Goals 2012 – Life
I could go on and on about wanting to work out more, run so many miles a week, etc., but really at this point in my life I’ve already established a routine with exercise. That sort of goal isn’t really a life goal to me these days.
I could also go on and on about diet, and perhaps there I could make some adjustments, but you know what? I like eating cookies and chocolate, as well as having a beer or a mixed drink when I want one. My rigorous workouts allow me to indulge from time to time, and really the answer for me there is to simply not have it (junk food) around the house. That is easy enough, I have pretty good control when I’m at the grocery store. For diet though, I never go “on a diet”, I simply just try to be reasonable with my portions and try to keep the furnace stoked.

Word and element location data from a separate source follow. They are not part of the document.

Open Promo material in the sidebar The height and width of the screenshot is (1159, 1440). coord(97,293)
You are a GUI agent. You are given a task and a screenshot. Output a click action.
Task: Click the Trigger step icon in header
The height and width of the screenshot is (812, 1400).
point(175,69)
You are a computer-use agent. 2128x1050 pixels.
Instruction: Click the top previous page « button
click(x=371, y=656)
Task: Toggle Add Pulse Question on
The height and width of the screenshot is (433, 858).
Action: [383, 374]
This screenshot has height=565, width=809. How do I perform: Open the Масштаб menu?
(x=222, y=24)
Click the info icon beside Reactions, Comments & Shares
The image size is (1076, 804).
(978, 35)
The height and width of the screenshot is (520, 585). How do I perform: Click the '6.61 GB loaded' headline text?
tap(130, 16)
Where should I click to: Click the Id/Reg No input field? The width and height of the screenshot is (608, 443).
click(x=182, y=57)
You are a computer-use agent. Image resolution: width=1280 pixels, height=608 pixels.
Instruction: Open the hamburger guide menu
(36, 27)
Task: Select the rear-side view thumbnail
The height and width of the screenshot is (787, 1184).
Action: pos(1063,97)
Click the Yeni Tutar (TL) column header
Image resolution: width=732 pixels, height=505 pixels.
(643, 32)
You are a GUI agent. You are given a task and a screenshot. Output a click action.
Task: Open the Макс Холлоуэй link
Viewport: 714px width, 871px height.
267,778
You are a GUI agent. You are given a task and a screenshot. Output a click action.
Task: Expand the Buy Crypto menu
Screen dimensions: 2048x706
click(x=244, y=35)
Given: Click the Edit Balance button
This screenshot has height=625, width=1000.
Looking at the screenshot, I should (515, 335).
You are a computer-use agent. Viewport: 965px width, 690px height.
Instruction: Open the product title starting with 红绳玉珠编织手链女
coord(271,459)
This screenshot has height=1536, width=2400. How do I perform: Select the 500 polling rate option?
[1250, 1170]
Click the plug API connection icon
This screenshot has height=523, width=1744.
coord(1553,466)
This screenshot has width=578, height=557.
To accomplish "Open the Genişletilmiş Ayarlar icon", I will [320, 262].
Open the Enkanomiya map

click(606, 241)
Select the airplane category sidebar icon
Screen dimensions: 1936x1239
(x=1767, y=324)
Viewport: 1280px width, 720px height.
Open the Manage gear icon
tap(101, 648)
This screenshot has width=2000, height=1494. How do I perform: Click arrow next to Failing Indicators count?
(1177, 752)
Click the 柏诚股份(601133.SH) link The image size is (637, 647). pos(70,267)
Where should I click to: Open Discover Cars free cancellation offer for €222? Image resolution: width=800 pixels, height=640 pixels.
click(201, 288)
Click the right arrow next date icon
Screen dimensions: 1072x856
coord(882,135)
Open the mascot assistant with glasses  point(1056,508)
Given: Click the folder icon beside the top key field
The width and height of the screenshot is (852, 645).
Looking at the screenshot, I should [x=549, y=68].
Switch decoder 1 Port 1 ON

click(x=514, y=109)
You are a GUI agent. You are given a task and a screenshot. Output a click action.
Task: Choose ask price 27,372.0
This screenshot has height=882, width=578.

LIfe goals that mean something. While I was at church this morning, the words of my priest regarding resolutions made me think. The sort of goals I’d like to set for my life would be more spiritual. I want to be a better person, but that isn’t specific enough. What I really mean is that I want to be more kind to others, and not immediately think the worst of people, and if they somehow wrong me, not to simply retaliate. This is easier said than done. I don’t know how many times I’ve chastised myself for thinking or saying something about someone while driving, only to then turn around a few seconds later and do it again!! It’s crazy, and I know I’m doing it, but it just happens. I’m ultra-aware of when I’m being mean, nasty, or sarcastic, and at times it’s even funny, but it isn’t really a good way to be.
So, for my life goals it’ll be hard to really track how I’m doing, but as long as I’m thinking about my actions versus reacting all the time I’ll be on the right track. There are other goals I’d like to try, things such as keeping more in touch with friends and family. You’d think with all the various social networking tools, email, phones, etc. that it’d be easy, but I’m horrible at staying in touch. I’m lucky though, that most of my friends, and my family don’t seem to mind, but I really do need to improve in that area. My problem is that I’m so over saturated with daily interaction with people at work that I find it undesirable to be Mr. Social in the evenings.
My life goals seem simple, but they’ll really be a daily struggle for me, and most people won’t even know how hard they are for me. It isn’t easy be a good person, but maybe it isn’t supposed to be.